Thinking Of Joining The Annual NaNoWriMo Madness? Here's What You Need To Know

Posted on 20th October, 2017

November is nearly here, which means all over the world, writers are flexing their fingers, ready to get typing as they join in the annual frenzy that is NaNoWriMo - National (actually, International) Novel Writing Month, in which the aim is to get 50,000 words written in a month. And to make it a tiny bit harder, November has 30 days, not 31.

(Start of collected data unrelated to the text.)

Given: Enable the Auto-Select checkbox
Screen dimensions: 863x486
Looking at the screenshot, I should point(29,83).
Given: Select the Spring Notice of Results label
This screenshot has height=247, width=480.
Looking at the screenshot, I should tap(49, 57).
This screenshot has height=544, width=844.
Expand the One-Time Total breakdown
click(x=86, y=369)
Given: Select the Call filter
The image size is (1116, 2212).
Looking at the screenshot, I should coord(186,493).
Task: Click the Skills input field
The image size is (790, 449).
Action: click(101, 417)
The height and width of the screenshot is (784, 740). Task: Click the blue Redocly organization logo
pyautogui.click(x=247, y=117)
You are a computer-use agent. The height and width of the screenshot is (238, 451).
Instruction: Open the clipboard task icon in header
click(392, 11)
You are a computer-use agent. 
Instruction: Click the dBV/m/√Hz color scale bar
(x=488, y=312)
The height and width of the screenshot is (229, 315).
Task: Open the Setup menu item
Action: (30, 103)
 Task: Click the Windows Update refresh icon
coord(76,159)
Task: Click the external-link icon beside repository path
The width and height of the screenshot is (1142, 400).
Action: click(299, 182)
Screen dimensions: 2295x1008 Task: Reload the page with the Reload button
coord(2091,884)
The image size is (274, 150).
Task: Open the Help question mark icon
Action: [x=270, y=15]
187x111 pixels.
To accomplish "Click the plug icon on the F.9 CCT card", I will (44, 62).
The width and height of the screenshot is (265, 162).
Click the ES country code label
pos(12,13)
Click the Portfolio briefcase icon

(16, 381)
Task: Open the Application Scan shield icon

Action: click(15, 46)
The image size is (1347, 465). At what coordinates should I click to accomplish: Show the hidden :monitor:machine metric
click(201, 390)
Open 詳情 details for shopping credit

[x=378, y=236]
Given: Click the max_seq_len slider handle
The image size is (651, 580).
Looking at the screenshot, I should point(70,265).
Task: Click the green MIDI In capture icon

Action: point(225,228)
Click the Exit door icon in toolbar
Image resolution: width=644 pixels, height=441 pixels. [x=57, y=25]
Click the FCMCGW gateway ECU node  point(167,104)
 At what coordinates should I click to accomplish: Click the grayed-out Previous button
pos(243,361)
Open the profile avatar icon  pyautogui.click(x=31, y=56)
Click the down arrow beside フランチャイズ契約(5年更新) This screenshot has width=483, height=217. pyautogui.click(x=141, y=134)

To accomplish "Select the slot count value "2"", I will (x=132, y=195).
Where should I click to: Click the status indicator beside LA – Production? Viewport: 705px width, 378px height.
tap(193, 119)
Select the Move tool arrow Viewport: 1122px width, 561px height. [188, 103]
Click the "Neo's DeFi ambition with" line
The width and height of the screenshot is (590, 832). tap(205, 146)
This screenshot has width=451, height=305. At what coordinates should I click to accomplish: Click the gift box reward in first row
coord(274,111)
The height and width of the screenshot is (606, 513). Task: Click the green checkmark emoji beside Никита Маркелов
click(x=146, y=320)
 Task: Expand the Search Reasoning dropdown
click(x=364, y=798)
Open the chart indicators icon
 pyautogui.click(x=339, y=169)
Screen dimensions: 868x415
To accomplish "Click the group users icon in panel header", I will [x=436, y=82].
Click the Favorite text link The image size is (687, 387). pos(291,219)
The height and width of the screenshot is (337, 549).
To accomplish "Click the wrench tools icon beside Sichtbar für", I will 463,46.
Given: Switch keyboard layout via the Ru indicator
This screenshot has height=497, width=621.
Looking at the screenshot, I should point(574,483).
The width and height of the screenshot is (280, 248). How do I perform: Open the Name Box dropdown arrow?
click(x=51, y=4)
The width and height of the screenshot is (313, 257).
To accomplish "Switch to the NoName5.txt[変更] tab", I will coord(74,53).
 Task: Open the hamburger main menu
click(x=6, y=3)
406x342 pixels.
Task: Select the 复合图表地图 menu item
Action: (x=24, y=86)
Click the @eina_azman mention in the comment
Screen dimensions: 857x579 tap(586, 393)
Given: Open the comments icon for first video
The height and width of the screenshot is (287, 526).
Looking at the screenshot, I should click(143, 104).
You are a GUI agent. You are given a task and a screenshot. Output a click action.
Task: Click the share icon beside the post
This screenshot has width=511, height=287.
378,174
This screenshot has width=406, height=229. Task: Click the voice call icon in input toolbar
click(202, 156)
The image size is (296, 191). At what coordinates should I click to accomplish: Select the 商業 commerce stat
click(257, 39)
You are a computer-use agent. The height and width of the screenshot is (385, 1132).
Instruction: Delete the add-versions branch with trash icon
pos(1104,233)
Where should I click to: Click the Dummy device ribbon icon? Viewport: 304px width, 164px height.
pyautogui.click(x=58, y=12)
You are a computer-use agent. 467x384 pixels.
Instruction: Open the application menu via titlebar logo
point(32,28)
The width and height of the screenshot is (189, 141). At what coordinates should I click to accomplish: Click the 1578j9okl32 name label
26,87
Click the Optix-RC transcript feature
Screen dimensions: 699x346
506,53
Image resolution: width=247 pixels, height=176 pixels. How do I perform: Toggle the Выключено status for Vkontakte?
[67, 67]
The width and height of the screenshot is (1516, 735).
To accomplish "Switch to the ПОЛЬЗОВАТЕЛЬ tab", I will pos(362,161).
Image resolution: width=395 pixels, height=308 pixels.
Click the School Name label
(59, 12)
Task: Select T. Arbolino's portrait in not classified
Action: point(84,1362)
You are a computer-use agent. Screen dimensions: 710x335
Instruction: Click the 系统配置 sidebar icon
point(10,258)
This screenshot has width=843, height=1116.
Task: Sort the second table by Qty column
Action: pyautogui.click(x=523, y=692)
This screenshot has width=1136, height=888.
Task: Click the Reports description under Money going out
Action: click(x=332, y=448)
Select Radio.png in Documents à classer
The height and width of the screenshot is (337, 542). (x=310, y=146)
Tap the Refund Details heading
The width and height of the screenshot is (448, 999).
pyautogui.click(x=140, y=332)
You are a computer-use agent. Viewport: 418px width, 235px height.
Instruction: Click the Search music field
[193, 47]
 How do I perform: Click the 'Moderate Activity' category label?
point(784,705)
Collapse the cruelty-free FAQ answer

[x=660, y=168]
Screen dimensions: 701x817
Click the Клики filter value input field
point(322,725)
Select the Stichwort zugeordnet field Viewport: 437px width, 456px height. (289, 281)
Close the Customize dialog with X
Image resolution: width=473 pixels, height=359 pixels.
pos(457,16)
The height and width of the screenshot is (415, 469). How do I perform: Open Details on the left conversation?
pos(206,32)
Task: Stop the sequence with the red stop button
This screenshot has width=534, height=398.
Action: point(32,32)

So if you're thinking of joining the fun this year and you're wondering what it's really like, I've asked some of my writer friends to share their experiences. But I'll start with my own very first NaNo:


50,000 words in a month - it's a considerable undertaking. I remember how, at the end of October 2011, I agonised over whether to take part. Could I really commit myself to that? Eventually I signed up - and then immediately panicked. What had I let myself in for?


That November 1st I spent the day at work, then came home and wrote 1,400 words, which on any other day would have been a splendid achievement; but in NaNo terms, you need to produce a daily average of 1,667. So there I was at the end of day 1 and already I had fallen behind.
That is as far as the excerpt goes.